Property Descended In The Washburn Family
Lot Closed
January 23, 05:36 PM GMT
Estimate
4,000 - 6,000 USD
Lot Details
Description
American Silver Cann, Nathaniel Hurd, Boston, Circa 1760
the front engraved with arms in a rococo surround, with leaf-capped double-scroll handle, the base later engraved "Col. John Stoddard. 1682-1748", marked to right of handle N.Hurd in rectangle (Kane mark B)
11 oz 5 dwt
348 g
height 5 in.
12.7 cm
The arms are those of Stoddard. The name engraved on the base is that of Colonel John Stoddard (1682-1748), Chief justice of the Court of Common Pleas for the county of Hampshire and Colonel in the Colonial militia. His name has been added probably by proud descendants, who did not realize that this piece dates from the next generation of this prominent family. A tankard by Nathaniel Hurd with the Stoddard arms for Prudence Stoddard is in the Wadsworth Athenaeum Museum and a teapot with the same arms in the Boston Museum of Fine Arts. Tablespoons and teaspoons with the Stoddard crest are listed in Patricia E. Kane, Colonial Massachusetts Silversmiths and Jewelers, pp. 620-621. A coffee pot by Nathaniel Hurd engraved with the arms of Chauncy impaling Stoddard within similar cartouche as this cann is illustrated in Hollis French, Jacob Hurd and His Sons, 1939, p.101, plate XXII.
John Washburn Stoddard (1826-1889) married Mary Ann Goodwin in Burlington, CT. Among their five children was Nathan William Stoddard, ancestor of the current owner.

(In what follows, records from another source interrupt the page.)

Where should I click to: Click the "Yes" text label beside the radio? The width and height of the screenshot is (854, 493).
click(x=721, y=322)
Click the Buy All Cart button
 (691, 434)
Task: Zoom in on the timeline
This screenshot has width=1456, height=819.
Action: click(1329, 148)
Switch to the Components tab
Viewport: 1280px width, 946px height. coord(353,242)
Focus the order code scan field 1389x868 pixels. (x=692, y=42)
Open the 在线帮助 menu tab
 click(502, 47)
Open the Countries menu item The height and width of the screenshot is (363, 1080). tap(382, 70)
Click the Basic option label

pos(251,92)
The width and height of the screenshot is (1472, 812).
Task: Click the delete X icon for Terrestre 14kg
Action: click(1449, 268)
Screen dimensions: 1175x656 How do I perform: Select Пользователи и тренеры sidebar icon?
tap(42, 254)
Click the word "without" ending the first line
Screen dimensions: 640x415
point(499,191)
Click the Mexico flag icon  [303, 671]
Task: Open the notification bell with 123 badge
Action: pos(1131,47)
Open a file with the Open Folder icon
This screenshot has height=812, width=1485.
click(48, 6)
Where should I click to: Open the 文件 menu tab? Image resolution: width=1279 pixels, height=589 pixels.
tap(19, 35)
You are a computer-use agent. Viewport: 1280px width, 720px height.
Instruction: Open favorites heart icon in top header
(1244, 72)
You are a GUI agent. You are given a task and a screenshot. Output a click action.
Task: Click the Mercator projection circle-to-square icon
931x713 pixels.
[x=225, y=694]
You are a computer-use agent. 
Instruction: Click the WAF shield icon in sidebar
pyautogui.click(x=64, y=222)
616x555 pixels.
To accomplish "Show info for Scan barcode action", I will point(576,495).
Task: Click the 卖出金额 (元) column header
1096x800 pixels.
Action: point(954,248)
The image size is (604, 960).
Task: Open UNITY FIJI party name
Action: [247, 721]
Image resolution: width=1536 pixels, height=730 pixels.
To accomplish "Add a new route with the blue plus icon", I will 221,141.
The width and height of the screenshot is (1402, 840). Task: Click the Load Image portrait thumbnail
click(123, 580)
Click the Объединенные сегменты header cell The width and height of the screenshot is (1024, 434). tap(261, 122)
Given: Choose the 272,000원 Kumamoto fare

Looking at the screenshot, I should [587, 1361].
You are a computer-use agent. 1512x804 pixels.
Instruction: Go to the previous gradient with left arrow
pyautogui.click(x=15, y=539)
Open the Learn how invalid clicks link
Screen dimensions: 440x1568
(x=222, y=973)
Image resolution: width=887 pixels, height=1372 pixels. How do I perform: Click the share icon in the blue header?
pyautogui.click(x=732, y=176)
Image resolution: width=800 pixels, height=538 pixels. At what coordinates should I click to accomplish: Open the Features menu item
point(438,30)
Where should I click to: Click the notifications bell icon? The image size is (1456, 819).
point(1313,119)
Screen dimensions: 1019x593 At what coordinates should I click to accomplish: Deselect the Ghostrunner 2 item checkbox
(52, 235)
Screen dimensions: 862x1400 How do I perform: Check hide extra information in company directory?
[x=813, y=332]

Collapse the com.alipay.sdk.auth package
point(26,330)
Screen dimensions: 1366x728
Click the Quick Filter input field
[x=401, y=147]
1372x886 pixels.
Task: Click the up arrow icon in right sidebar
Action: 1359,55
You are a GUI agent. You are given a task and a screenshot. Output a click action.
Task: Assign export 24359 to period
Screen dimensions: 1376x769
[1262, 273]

For more information on Stoddard, see George M. Marsden, Jonathan Edwards: A Life, 2003, p. 14 and 115; Rachel Wheeler, To Live Upon Hope: Mohicans and Missionaries in the Eighteenth Century Northeast, 2013, pp. 22-25; Brooks, The Common Pot, p. 30-31, 37, 41; New York State Library, Calendar of Council Minutes, 1668-1783 (Albany: University of the State of New York, 1903), 290, 294, 345.